We’ve heard plenty about the Hoyas. But what about the Patriots? George Mason is at the top of the CAA again. What can we expect in March?

Jim L.

I don’t think the Patriots are a lock for the NCAAs just yet, particularly after losses to Georgia State and Drexel, but they have a lot of good assets in place for the future. The CAA isn’t the beast it was a few years back, but there are some good teams in there with Old Dominion and Northeastern chief among them. And the Patriots have more than a few statistical shortcomings. Namely, they can’t shoot from the field (just 46.5 percent inside the arc), don’t rebound on defense (269th in the nation per KenPom.com) and can’t shoot from the foul line (65 percent).

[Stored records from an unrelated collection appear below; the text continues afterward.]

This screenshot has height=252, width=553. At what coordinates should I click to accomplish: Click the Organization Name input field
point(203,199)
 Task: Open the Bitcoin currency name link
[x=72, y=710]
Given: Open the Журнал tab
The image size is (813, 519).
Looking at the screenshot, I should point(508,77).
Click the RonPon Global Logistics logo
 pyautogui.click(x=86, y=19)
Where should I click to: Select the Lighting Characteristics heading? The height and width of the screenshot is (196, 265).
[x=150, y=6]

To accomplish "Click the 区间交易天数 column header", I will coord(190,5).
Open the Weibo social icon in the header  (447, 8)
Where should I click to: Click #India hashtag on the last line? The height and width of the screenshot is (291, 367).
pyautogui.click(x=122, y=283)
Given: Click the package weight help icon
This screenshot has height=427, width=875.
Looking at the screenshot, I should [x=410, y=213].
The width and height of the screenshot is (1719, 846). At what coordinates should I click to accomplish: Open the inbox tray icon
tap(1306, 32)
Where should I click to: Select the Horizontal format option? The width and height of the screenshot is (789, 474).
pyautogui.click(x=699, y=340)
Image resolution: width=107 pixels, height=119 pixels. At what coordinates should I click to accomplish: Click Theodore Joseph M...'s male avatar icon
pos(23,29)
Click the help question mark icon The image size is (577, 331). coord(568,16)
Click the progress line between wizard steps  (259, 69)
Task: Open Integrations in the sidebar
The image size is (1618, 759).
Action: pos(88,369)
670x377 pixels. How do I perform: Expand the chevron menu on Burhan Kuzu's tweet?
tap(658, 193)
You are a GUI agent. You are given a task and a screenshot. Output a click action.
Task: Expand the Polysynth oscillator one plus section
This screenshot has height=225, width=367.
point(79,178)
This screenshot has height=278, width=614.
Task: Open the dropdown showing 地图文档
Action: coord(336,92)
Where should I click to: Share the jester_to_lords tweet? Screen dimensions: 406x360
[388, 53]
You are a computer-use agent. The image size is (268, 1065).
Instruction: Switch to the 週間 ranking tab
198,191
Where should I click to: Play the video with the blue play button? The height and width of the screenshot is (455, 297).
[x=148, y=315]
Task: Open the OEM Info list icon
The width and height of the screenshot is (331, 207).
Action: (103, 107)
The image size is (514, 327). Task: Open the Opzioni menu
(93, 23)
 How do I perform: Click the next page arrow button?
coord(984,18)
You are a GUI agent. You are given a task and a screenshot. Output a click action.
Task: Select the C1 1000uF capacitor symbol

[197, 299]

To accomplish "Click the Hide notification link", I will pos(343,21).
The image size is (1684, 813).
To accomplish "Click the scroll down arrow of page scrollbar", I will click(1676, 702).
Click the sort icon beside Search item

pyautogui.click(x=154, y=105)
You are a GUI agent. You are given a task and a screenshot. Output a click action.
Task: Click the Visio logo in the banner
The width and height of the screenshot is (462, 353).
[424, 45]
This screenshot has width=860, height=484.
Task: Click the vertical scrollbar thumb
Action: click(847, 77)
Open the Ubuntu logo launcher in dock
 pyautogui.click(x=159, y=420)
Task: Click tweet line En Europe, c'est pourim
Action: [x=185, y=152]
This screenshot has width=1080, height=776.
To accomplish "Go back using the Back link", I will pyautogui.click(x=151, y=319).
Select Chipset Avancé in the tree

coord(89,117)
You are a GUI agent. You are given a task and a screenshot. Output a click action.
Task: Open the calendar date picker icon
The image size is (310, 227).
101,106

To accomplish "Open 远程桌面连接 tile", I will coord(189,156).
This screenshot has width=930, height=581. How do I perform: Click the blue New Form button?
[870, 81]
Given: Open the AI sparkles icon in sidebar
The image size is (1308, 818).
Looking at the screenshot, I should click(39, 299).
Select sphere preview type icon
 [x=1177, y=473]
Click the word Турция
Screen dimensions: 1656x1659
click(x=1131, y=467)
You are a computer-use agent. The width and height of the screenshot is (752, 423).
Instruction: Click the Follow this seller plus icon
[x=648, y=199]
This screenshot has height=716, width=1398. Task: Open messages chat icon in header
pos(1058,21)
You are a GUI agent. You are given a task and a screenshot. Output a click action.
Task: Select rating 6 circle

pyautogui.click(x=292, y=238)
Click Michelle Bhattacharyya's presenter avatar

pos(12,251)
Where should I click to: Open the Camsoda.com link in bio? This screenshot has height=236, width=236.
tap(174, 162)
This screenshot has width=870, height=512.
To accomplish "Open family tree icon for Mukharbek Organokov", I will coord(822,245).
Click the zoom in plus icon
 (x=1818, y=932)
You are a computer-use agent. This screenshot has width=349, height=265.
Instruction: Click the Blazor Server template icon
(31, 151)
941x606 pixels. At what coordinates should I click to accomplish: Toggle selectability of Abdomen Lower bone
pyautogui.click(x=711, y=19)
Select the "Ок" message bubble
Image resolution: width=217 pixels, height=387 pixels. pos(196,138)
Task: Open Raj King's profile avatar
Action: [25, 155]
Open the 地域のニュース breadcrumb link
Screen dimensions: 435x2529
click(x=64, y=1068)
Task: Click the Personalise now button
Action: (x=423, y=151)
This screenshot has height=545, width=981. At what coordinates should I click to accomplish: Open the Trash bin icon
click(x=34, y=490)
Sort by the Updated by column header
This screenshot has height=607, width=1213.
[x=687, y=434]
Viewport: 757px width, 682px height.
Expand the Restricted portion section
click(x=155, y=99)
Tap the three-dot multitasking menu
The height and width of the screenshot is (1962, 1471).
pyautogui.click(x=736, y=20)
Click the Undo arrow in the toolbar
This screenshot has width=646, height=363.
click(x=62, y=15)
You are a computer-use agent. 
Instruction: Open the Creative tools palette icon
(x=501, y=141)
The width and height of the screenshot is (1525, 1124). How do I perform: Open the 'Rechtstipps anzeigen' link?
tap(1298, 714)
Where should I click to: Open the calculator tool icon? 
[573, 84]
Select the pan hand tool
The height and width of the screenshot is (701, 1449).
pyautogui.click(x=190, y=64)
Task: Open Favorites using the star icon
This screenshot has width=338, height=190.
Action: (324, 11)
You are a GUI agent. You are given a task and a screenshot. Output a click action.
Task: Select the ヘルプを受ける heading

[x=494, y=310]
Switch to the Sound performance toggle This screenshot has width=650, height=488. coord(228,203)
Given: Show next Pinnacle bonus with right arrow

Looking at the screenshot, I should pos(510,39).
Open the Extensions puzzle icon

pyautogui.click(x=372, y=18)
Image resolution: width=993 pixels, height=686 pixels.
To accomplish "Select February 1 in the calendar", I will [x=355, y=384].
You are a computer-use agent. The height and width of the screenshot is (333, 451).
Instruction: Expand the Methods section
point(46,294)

GMU’s biggest problem this year, but biggest boon for beyond, is their youth. Mason ranks as the 324th most experienced squad in the country. That factor has shown up in their lack of consistency, beating Indiana, Creighton and ODU, but losing to Radford by 27. That was a similar story with, wait for it, the Georgetown Hoyas last year, and just look at their season in 2009-10. I’d be excited to see Mason next season and like their chances as a NCAA Tournament contender.

 

Mr. Hume,

You’ve often advocated for the Caps to trade for a defenseman, but through Sunday they’d won 14 in a row, including two against the rival Pittsburgh Penguins. Still think they need something extra?

Bruce B.

Here’s the thing about the epic, legendary, superlative-rific clash with Pittsburgh on Sunday: The Caps defenders got abused for the first 40 minutes. The Penguins forecheck was buzzing and turnovers by Washington blueliners unable to clear the zone directly resulted in two goals.

I know the Caps have been hot, but I still think they need a positionally sound, puck-moving defenseman to round out their roster for the playoffs. The price tag on such players is always high though, and if George McPhee feels the Caps’ window for the Cup extends well past this season, he may decide to stand pat at the trade deadline and see what happens. If the price were low enough for a guy like Tomas Kaberle or Scott Niedermayer though, I’d strongly think about pulling the trigger.